Die Güllener hofieren Zachanassian in der Hoffnung auf finanzielle Unterstützung untertänigst, lehnen zwar ihr Angebot anfänglich vehement ab,  beginnen jedoch über ihre Verhältnisse zu leben. Sie nehmen Kredite auf, lassen Einkäufe sowie Konsumationen anschreiben und verfügen plötzlich durchwegs über modische gelbe Schuhe. Sogar Ills eigene Familie kann nicht widerstehen, tritt doch seine Gattin in einem Pelzmantel auf, der Sohn erwirbt ein Auto, und die Tochter nimmt Tennisunterricht. Der Pfarrer hat eine neue Glocke für die Kirche gekauft, und der Bürgermeister forciert den Bau eines zeitgemässen Stadthauses. 

Verdächtig ist auch, dass Ill scheinheilig zum beliebtesten Bürger der Stadt und zum Bürgermeister-Anwärter erklärt wird. Kurz darauf wird diesem ein Gewehr überlassen, sozusagen als indirekte Aufforderung, dieser Welt freiwillig Adieu zu sagen. Von panischer Angst getrieben, möchte er nach Australien auswandern, aber die Güllener umringen ihn auf dem Bahnperron und hindern ihn so an der Abreise. «Es geht uns nicht um Geld, sondern nur um Gerechtigkeit», lautet nun die Devise der Bürgerschaft. Sein nicht unwillkommenes Ende wird als Herzinfarkt deklariert und in der Presse unverfänglich dargestellt als Tod aus Freude über die angeblich dank Ill vermittelte Milliardenstiftung von Wohltäterin Claire Zachanassian. Sie reist nach Capri ab, wo der Verstorbene, der nun wieder allein ihr gehört, in einem Mausoleum beigesetzt werden soll.

Wird das Risiko belohnt?
Die reine Spieldauer des unter der nach 35 Jahren und 72 Theaterproduktionen zu Ende gehenden Leitung von Rico Spring sowie der Regie und Freilicht-Mundartbearbeitung von Peter E. Wüthrich aufgeführten Stücks beträgt beinahe zwei Stunden. Mit der zweifellos bewusst den ursprünglichen Intentionen Dürrenmatts entsprechenden Wiedergabe mit Verzicht auf moderne Infrastruktur der Bühne und entsprechende Kostüme ergibt sich eine authentische Ambiance. Das Publikum spendete den Laienschauspielern rund um die Hauptdarsteller Tina Kym (Claire Zachanassian) und Peter Rathgeb (Alfred Ill) anlässlich  der Premiere vom 28. Juli den verdienten Applaus für die teils ernste und teils erheiternde Meisterung ihrer unterschiedlich anspruchsvollen Rollen. In den Dank eingeschlossen waren auch die Teams hinter den Kulissen und im Verpflegungsbereich.

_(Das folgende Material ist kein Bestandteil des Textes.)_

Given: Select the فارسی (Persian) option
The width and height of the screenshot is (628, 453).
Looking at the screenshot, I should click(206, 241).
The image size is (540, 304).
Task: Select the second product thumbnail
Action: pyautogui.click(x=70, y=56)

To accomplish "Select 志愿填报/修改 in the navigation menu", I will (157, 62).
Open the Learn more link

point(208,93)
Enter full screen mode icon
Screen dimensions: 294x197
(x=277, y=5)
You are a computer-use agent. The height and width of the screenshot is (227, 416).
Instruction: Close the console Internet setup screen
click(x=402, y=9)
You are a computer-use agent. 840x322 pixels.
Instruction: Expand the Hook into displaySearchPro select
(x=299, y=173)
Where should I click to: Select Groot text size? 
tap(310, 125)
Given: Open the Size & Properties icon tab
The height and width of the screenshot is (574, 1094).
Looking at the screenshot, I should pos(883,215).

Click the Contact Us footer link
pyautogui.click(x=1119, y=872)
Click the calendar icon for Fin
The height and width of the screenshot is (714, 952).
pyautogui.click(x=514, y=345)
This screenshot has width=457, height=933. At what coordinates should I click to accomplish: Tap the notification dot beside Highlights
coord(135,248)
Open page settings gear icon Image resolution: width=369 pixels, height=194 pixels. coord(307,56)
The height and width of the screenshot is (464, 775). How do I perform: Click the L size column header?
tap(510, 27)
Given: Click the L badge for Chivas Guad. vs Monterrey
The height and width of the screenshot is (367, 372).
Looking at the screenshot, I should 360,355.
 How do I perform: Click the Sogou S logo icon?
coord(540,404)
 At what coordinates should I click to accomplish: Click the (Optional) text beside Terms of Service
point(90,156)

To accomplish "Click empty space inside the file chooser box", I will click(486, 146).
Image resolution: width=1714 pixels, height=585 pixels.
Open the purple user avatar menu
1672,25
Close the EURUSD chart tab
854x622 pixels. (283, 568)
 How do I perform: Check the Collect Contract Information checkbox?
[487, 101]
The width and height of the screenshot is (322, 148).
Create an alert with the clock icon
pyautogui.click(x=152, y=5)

Rico Spring sprach zum Ausklang der Premiere die Hoffnung aus, dass sich auf der gegen 400 Sitzplätze bietenden gedeckten Tribüne bis zur Derniere am 27. August noch zahlreiche Besucherinnen und Besucher einfinden werden. Geht die aktuelle Präsentation auch finanziell gut über die Bühne, ist die Chance gross, dass die Tradition der Aargauer Freilichtaufführungen nach den bisherigen vierzehn Produktionen aufrechterhalten werden kann.